Dataset excerpts =

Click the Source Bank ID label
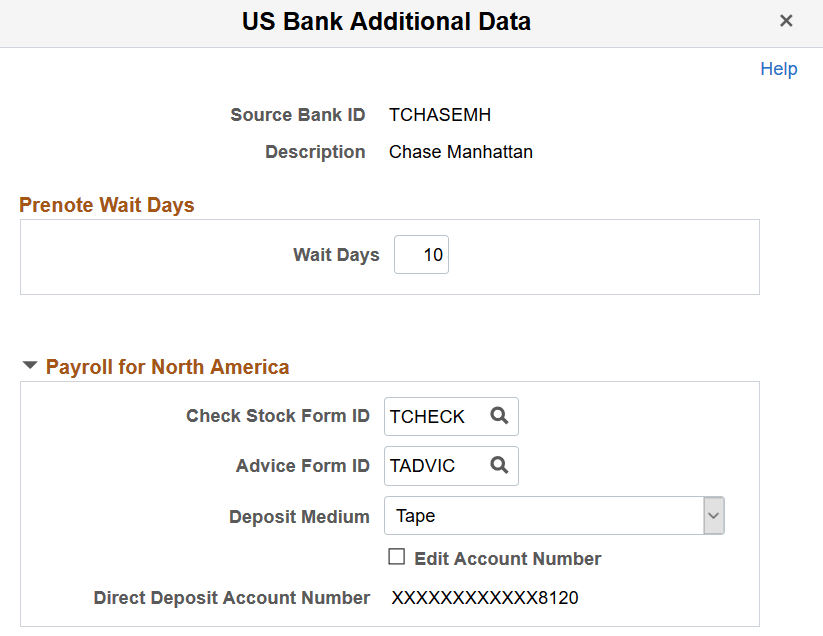This screenshot has height=636, width=823. [297, 114]
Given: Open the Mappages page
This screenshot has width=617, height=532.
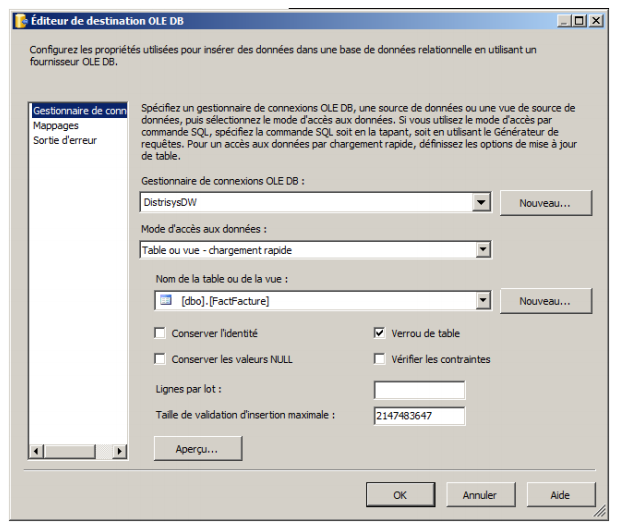Looking at the screenshot, I should [x=56, y=126].
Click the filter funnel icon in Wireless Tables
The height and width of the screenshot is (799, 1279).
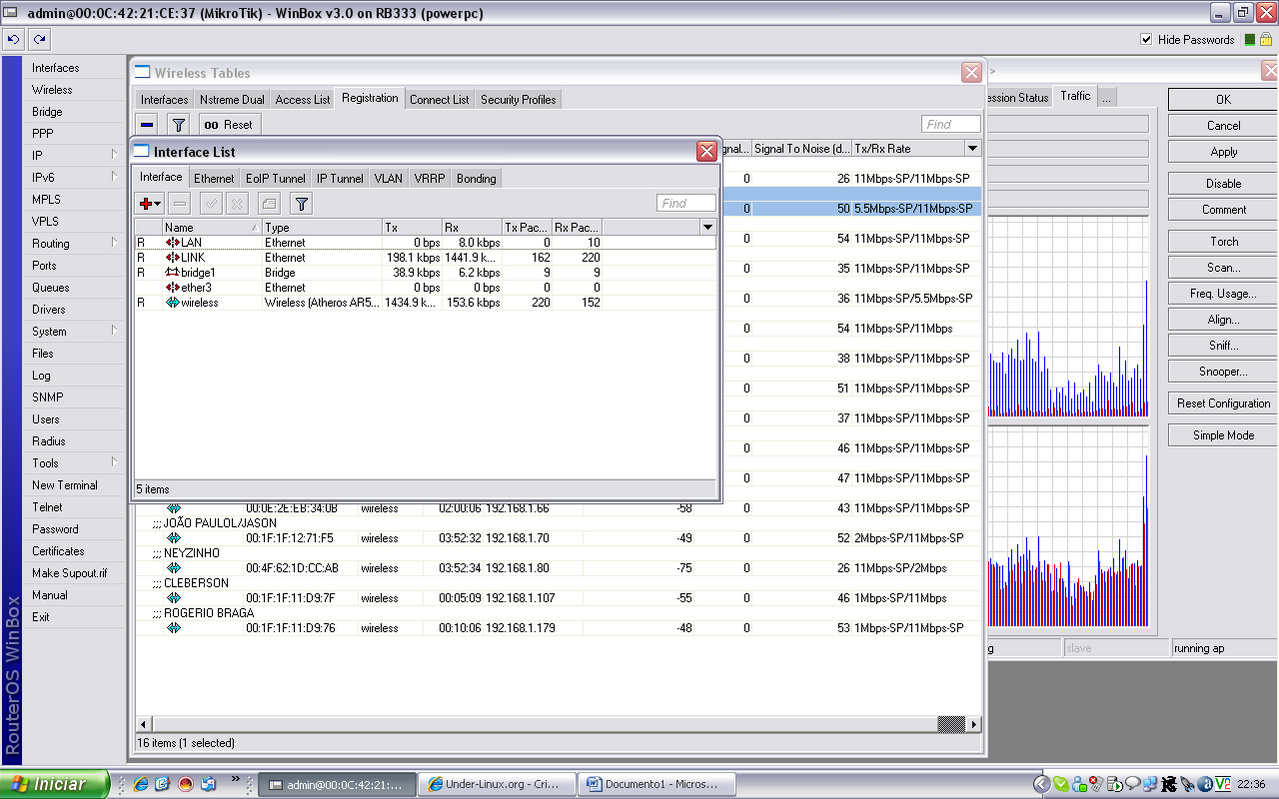point(178,125)
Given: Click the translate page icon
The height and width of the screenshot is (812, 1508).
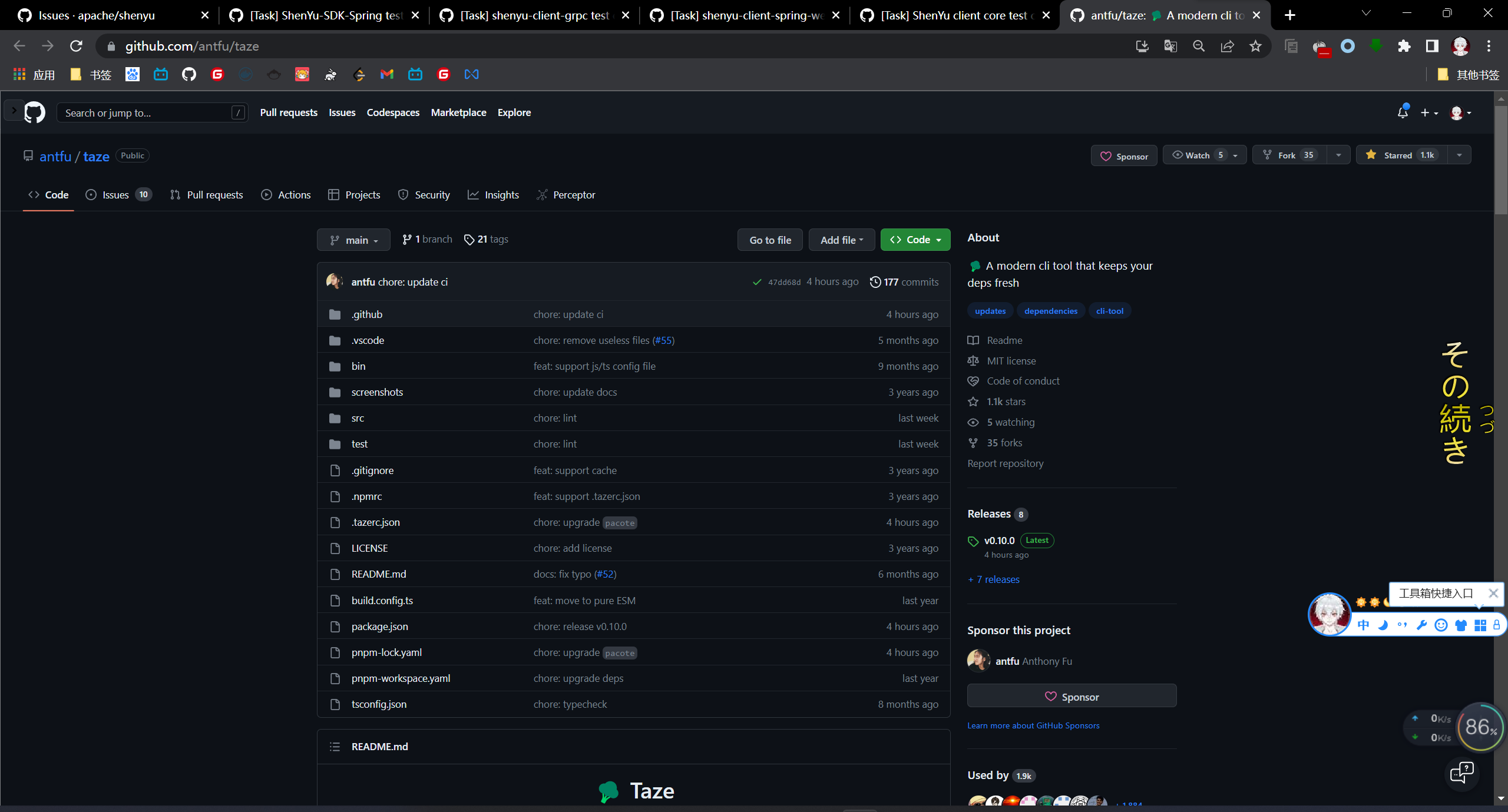Looking at the screenshot, I should click(1170, 46).
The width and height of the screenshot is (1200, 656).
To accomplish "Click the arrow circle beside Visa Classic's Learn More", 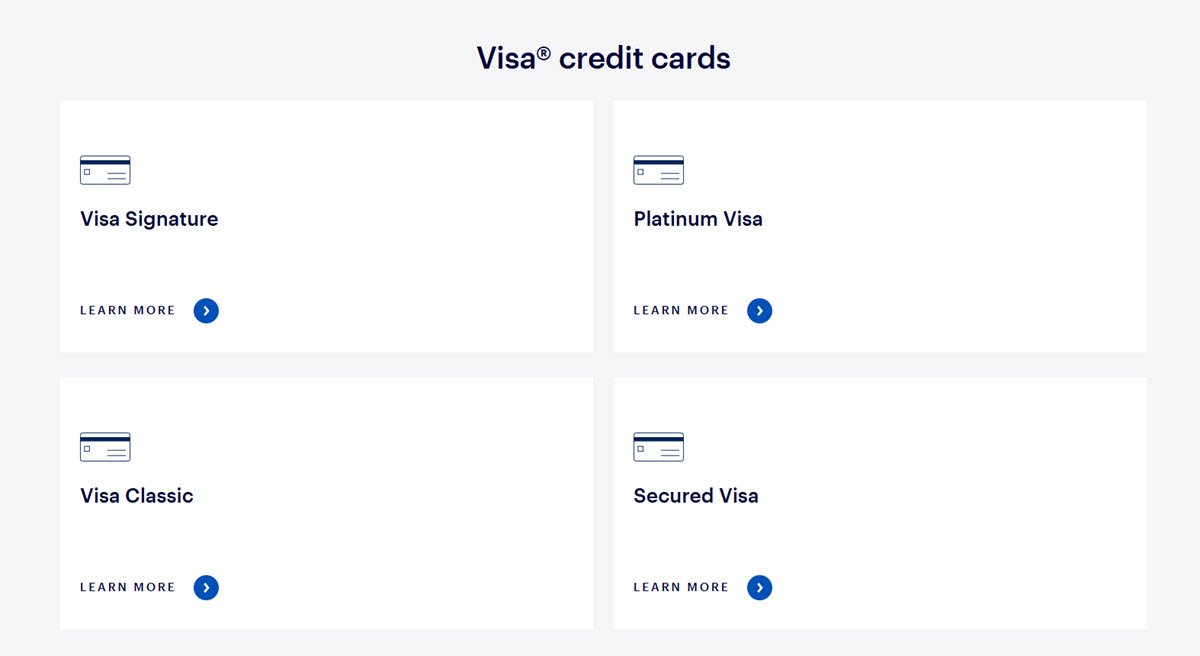I will point(206,587).
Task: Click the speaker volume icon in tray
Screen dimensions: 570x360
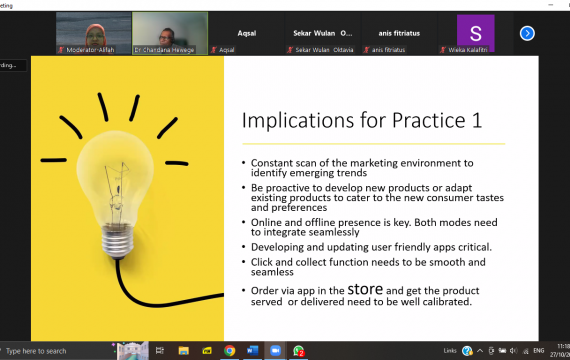Action: click(513, 351)
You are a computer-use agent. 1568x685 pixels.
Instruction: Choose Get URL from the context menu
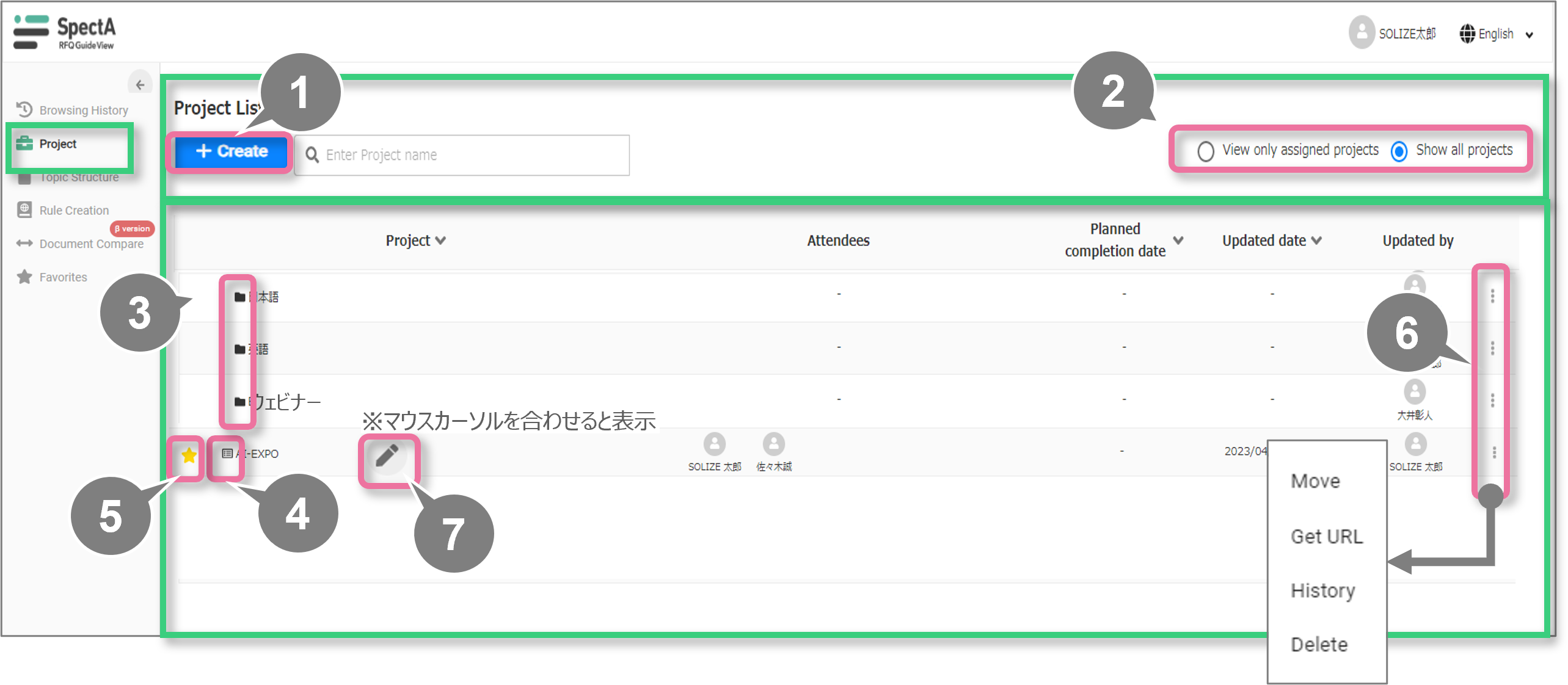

Written exercise = Locate each line in the entries above that contains the word "icon", and copy those lines out in full.

Solution for this task =
Click the filter funnel icon in Wireless Tables
Given: Click the translate page icon
Task: Click the speaker volume icon in tray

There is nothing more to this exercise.